Moment intruder hammered Paul Pelosi revealed in newly released video

The horrific moment that US lawmaker Nancy Pelosi’s husband was hammered by an assailant has been revealed in a newly unveiled video.

Police body camera footage from the attack last October shows Paul Pelosi and the alleged attacker, David DePape, both holding a hammer when cops arrived at the door of Pelosi’s San Francisco home.

‘Drop the hammer,’ a police officer is heard saying.

‘Uh, nope,’ replies DePape, and then yanks the hammer from Paul and pounds him on the head with it.

A scuffle ensues as police officers rush to put a stop to the attack and handcuff DePape. Paul appears down on the ground after the assault.

The video was released by The San Francisco Superior Court on Friday, along with other files including the 911 call that Paul made when DePape arrived.

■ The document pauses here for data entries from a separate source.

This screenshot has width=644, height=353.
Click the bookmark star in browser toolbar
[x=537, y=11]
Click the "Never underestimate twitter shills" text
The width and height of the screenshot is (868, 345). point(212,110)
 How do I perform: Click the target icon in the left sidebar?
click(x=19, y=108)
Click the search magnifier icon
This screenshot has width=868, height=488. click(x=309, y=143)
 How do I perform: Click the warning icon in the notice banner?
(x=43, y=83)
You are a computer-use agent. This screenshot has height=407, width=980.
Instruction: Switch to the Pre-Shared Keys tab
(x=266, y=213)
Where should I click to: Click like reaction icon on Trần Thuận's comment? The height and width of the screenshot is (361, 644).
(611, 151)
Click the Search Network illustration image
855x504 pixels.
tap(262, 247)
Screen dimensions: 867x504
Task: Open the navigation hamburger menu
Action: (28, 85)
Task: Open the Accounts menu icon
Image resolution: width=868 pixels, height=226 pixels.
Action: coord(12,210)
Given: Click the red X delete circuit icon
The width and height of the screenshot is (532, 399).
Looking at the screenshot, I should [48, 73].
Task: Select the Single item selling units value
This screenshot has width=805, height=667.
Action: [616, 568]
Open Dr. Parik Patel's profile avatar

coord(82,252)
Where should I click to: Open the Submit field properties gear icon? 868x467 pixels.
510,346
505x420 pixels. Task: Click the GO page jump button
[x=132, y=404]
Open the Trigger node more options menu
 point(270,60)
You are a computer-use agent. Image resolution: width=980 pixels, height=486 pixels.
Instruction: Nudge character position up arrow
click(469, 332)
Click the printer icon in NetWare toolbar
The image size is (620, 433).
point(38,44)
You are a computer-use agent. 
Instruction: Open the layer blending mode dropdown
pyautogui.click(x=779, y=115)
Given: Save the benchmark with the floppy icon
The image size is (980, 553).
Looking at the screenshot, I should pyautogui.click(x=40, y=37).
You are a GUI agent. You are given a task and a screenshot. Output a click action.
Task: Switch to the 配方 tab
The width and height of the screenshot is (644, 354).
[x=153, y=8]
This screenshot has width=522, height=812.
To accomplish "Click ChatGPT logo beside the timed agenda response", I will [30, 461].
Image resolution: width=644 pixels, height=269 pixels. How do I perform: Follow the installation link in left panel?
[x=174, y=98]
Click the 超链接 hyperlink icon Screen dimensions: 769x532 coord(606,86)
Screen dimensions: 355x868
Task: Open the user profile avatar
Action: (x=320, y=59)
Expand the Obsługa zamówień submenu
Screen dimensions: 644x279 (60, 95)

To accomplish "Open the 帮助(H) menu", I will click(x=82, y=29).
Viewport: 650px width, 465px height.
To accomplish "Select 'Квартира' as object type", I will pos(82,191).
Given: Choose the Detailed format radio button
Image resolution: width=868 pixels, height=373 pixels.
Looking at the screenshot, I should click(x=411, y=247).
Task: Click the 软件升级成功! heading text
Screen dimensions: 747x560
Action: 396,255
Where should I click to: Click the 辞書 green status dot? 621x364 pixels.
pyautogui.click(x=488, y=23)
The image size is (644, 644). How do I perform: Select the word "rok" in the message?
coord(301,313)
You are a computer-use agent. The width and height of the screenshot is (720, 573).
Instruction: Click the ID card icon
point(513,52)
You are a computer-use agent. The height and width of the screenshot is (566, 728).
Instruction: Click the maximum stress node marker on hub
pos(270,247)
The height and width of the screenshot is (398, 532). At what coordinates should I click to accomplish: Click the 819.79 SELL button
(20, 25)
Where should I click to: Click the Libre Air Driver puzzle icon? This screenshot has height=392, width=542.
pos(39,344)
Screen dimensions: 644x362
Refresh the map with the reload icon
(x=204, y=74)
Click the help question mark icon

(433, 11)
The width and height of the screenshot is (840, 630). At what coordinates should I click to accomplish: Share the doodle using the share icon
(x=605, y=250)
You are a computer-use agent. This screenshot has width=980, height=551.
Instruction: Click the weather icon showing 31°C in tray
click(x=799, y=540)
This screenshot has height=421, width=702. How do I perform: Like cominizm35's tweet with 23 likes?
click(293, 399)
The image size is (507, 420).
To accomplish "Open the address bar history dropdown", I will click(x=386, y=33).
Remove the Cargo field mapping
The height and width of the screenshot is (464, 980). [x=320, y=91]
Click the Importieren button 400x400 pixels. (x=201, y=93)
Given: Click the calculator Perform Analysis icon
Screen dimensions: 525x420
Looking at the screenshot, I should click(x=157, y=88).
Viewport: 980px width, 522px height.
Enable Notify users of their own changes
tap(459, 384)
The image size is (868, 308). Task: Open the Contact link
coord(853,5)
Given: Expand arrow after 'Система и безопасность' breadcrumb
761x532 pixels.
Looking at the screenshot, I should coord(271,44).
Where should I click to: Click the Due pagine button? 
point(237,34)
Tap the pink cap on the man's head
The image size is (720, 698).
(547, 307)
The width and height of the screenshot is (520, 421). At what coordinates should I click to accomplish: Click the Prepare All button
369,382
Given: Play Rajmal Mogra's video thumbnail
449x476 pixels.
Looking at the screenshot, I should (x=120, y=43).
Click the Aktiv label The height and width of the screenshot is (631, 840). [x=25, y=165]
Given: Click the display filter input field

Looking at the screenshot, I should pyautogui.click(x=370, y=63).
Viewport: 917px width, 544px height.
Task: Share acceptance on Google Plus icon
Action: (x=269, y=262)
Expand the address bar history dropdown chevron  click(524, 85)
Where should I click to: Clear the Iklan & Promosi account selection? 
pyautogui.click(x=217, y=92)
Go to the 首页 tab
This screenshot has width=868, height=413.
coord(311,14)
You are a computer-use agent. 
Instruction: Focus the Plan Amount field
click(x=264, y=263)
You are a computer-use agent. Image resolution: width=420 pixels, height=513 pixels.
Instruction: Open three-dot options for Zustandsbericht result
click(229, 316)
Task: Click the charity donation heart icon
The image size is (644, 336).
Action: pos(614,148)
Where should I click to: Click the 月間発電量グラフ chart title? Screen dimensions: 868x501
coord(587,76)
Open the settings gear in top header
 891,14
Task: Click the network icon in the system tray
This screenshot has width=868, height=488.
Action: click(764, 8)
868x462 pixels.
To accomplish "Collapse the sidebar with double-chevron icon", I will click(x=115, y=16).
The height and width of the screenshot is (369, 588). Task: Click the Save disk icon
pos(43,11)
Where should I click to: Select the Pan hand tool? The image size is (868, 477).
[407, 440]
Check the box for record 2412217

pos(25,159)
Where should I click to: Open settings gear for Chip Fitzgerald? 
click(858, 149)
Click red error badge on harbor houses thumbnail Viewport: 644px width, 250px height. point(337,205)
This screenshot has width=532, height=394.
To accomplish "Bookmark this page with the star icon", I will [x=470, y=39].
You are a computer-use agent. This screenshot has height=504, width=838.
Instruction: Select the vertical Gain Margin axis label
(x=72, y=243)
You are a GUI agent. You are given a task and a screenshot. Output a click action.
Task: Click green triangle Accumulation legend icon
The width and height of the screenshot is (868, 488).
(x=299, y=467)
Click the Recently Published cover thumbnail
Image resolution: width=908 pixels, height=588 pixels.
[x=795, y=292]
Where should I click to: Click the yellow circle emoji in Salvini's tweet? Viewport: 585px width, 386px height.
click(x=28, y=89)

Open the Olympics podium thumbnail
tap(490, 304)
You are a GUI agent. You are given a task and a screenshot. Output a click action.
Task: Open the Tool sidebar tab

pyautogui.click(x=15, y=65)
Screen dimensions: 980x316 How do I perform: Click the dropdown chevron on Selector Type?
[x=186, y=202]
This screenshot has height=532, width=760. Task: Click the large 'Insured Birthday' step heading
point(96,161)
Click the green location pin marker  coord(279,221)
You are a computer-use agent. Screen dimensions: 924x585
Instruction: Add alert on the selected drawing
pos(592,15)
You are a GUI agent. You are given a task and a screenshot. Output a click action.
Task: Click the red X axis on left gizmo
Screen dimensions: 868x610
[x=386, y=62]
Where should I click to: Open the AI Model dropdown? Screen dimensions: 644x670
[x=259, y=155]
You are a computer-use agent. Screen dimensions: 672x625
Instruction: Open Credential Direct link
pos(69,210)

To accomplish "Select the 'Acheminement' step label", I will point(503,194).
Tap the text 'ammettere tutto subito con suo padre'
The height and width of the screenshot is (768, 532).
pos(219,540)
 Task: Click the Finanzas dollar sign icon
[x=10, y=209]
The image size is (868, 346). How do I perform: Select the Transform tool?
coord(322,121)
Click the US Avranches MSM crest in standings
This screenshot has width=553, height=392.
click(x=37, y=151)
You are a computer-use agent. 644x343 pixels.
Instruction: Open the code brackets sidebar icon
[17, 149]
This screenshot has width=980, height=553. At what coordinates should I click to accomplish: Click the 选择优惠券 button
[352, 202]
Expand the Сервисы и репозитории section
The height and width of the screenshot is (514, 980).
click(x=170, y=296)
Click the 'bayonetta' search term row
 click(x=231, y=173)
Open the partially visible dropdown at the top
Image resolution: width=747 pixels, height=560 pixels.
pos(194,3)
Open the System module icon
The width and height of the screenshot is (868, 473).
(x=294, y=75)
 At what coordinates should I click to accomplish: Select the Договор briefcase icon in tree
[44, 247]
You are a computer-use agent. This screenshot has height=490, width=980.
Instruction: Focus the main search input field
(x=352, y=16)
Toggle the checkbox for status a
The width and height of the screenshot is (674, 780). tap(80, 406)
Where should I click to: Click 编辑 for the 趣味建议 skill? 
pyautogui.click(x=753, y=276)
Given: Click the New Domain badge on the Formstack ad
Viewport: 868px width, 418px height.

Another video shows DePape breaking into the home.

In the 911 call, Paul speaks calmly and cautiously in an effort not to upset the intruder.

Paul says there is ‘a gentleman here waiting for my wife’, Nancy, who is the former speaker of the House of Representatives. Paul initially says ‘I don’t think so’ when the dispatcher asks if he needs police, fire or medical help. However, Paul stresses that he does not know the man who entered their home.

‘I’ve got a problem but he thinks everything’s good,’ says Paul.

DePape is heard saying, ‘I’m a friend of theirs’, and the call ends with Paul telling the dispatcher that the stranger is insisting he get off the phone.

The videos and audio were released to the public after a coalition of news organizations argued that the circumstances around the attack should be transparent.

Nancy, who was not home at the time of the attack, on Friday afternoon said she had ‘absolutely no intention of seeing the deadly assault on my husband’s life’. She added that her husband was ‘making progress, but it will take more time’ for him to recover.

DePape has pleaded not guilty to multiple federal and state charges including attempted murder and assault.

His lawyers opposed the public release of the material, claiming that it would ‘irreparably damage’ his right to a fair trial.